Dove knows why YouTube just sold for $1.65 billion. Their devastating viral video that shows how beauty is packaged and sold has been viewed more than 1.7 million times so far on YouTube. And it's brought in three times more traffic to CampaignForRealBeauty.com than Dove's Superbowl ad did last year. So not only does the Dove campaign work - bringing market share gains in four out of five product categories so far - but YouTube delivers.
Put a video on YouTube and YouTube keeps every ad dollar your video generates. Want to keep those dollars? Try Cambridge-based Brightcove's new service that lets websites and video producers easily broadcast and sell videos and/or generate ad revenue. The service is free, but Brightcove keeps 50 percent of the ad revenue and 30 percent of product sales.
CNET says that in some ways Brightcove is the anti-YouTube. YouTube got big by letting the masses broadcast themselves or other stuff (apologizing later for any copyright violations). Now (post $1.65 billion) they're courting big media. But Brightcove started out with established media as customers, selling them software tools to broadcast videos online. Brightcove never courted the hoi polloi. Until today.
Who has the toughest tech job on the planet? My vote is Ray Ozzie. How's this for a to-do list? Step into Bill Gates' shoes. Turn Microsoft into a nimble web service company. Reinvent the corporate culture. Maintain and transform the Microsoft software business.
Wired says the switch to designing and launching software online is like telling an airline mechanic working in a hangar that he now has to maintain and fix planes...while they're in the air. I think that's the analogy for Ozzie too. He's the pilot and this is no flight sim. But he does seem to do it with professorial aplomb.
Unlike BillG, Ray didn't take any notes at all (though somebody with him did). When it was time to ask questions, I was stunned by Ray's depth of technical knowledge. He would go all guns blazing with questions like "Do you guys use technology X? What does it mean for Y? Have you guys thought about Z? Have you spoken to teams A, B and C who are doing a different form of X? ".

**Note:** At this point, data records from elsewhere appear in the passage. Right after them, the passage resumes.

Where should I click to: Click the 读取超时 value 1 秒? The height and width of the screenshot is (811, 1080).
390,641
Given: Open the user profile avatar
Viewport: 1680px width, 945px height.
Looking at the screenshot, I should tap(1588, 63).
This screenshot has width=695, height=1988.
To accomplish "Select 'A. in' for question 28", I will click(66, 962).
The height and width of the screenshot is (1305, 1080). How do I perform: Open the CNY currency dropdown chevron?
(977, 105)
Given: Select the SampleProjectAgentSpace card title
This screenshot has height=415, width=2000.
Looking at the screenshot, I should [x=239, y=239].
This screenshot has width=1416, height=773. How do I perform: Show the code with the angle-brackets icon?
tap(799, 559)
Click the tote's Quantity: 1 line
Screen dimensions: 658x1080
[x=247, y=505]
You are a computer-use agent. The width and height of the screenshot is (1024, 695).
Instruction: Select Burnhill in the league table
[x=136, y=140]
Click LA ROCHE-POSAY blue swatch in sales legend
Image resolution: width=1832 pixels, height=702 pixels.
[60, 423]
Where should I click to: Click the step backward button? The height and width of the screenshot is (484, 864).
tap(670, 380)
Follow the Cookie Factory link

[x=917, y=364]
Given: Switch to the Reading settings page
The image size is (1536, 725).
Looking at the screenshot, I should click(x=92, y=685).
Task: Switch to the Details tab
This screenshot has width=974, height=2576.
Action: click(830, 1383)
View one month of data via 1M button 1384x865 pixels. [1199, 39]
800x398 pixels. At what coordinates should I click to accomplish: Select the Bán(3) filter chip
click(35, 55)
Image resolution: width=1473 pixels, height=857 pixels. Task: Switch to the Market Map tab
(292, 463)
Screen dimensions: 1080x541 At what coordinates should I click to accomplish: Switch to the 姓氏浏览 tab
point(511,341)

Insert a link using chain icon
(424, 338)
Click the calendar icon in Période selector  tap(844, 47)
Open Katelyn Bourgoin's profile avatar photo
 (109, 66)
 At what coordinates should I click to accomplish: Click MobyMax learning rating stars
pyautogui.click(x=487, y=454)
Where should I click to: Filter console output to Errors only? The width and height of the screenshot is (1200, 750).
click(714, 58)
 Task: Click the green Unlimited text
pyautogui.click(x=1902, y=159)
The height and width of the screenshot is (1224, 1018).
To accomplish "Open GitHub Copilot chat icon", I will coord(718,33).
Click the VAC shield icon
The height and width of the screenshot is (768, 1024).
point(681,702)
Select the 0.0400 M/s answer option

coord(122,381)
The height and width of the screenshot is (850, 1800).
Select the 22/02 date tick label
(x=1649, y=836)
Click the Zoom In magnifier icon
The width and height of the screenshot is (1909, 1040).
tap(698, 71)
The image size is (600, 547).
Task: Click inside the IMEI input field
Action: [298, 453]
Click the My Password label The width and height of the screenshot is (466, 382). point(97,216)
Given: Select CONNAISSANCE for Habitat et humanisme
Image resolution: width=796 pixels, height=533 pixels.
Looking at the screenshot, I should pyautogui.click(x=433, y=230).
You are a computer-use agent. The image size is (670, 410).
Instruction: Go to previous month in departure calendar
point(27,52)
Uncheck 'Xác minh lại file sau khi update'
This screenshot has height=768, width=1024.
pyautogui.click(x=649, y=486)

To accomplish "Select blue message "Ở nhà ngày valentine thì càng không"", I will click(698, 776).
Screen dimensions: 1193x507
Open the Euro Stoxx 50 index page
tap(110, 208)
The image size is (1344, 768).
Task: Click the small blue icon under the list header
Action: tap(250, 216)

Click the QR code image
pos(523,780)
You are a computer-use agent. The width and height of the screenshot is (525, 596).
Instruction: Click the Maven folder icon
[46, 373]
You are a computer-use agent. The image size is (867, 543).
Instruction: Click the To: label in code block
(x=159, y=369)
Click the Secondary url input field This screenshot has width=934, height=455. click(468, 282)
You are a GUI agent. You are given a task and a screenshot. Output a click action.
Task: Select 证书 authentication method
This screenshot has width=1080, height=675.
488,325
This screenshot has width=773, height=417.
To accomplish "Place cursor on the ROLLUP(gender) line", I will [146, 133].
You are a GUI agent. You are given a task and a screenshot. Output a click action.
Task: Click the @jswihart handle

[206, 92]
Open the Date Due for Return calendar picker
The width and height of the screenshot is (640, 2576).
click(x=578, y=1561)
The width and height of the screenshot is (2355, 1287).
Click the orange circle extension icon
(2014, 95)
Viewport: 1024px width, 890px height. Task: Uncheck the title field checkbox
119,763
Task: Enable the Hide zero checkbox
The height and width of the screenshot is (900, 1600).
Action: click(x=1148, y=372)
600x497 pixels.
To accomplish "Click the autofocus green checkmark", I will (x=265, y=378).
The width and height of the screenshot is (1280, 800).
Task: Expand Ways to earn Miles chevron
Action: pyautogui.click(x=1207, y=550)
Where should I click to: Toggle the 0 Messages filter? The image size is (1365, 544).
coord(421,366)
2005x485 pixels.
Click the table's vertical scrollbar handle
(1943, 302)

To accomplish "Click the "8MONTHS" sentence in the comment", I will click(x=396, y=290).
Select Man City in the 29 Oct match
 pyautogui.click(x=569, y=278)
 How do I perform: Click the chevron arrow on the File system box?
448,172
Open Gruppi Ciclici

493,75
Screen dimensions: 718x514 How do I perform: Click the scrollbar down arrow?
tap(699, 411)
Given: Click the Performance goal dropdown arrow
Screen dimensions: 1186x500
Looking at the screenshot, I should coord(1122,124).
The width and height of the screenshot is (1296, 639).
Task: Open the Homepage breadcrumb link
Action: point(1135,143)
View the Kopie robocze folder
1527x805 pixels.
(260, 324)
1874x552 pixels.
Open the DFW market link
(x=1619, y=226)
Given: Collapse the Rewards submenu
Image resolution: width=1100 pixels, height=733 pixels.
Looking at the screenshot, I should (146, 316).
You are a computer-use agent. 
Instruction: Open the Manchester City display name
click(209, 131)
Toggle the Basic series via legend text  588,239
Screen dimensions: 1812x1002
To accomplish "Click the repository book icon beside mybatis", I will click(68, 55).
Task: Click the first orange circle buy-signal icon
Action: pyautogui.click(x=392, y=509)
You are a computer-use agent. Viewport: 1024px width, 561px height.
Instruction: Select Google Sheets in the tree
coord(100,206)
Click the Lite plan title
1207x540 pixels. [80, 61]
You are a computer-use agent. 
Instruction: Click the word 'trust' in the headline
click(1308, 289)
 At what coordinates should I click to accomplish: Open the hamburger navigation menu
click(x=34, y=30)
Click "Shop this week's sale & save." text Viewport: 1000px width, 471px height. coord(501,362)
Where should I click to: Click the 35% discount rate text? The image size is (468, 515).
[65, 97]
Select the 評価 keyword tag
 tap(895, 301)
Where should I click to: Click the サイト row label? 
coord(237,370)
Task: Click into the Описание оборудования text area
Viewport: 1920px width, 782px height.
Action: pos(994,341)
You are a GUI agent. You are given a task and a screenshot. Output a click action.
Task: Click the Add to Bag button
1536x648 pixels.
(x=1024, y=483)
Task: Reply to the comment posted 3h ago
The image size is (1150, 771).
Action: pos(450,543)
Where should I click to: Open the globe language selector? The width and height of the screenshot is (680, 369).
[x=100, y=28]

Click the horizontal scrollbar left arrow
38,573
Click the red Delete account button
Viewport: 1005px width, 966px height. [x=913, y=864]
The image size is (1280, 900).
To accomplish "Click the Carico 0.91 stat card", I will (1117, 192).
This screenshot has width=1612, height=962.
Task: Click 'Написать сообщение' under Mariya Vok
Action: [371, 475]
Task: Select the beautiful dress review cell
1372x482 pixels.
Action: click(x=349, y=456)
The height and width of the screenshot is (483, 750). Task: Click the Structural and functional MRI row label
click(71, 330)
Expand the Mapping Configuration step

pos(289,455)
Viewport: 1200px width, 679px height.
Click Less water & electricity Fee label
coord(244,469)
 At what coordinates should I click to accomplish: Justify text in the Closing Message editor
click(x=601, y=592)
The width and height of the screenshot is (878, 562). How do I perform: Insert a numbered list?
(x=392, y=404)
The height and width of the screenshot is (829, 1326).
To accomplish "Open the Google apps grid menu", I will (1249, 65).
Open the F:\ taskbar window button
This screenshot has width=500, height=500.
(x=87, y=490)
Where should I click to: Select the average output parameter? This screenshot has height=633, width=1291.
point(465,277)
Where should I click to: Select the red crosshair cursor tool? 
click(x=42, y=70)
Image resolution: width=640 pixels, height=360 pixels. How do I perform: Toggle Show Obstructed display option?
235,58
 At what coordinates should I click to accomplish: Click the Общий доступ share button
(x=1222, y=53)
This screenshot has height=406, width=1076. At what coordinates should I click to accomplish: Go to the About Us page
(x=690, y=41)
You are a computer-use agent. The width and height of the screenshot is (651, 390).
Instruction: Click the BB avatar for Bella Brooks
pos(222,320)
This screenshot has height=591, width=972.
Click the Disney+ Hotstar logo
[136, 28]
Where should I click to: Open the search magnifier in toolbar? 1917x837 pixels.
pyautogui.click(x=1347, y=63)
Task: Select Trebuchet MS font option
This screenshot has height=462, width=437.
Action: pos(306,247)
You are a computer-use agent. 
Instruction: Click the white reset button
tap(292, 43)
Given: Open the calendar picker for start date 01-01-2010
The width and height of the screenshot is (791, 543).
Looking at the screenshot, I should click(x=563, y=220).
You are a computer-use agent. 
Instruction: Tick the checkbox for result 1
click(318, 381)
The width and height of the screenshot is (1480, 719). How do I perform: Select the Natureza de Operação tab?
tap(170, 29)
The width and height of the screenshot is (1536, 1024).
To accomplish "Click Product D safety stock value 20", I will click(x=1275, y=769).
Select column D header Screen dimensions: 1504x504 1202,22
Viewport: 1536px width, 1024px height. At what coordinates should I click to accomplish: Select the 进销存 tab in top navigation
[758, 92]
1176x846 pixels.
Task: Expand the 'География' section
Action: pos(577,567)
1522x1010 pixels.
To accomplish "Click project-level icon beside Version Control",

However, unlike Bill, Ray was always soft-spoken - even when he didn't like something, he was polite...but firm about it. I was impressed with his knowledge of the competitive landscape - he often knew of arcane features in some competitor's product - or in certain cases, competitors I hadn't heard of.
Brilliance. Vision. Commanding respect. That's what you want in a pilot, especially one that delivers some pretty chilling directives over the plane's intercom. Last fall his advice to the company was:
"Complexity kills. It sucks the life out of developers, it makes products difficult to plan, build, and test, it introduces security challenges, and it causes end-user and administrator frustration." Better, he went on, to "explore and embrace techniques to reduce complexity."
Yeah, he's telling the 700,000 Microsoft employees who have built some of the world's most bloated and complex software...to think simple. This will be the mother of all piloting attempts. Use the force...
Fortune is reporting that Yahoo, now overshadowed by Google, may be flirting with AOL. A Yahoo- AOL merger would be a face-saver from Yahoo's Terry Semel, who was outflanked last year by Google when it swooped in to become AOL's search provider and got a 5 percent stake in AOL as part of the deal. What's killing Yahoo, the web's largest audience base? Status quo. They keep missing the big deals - MySpace, YouTube. Fortune sees it going one of 4 ways: Buy AOL, sell to Microsoft, merge with eBay or stay the course and be patient. What does your crystal ball say?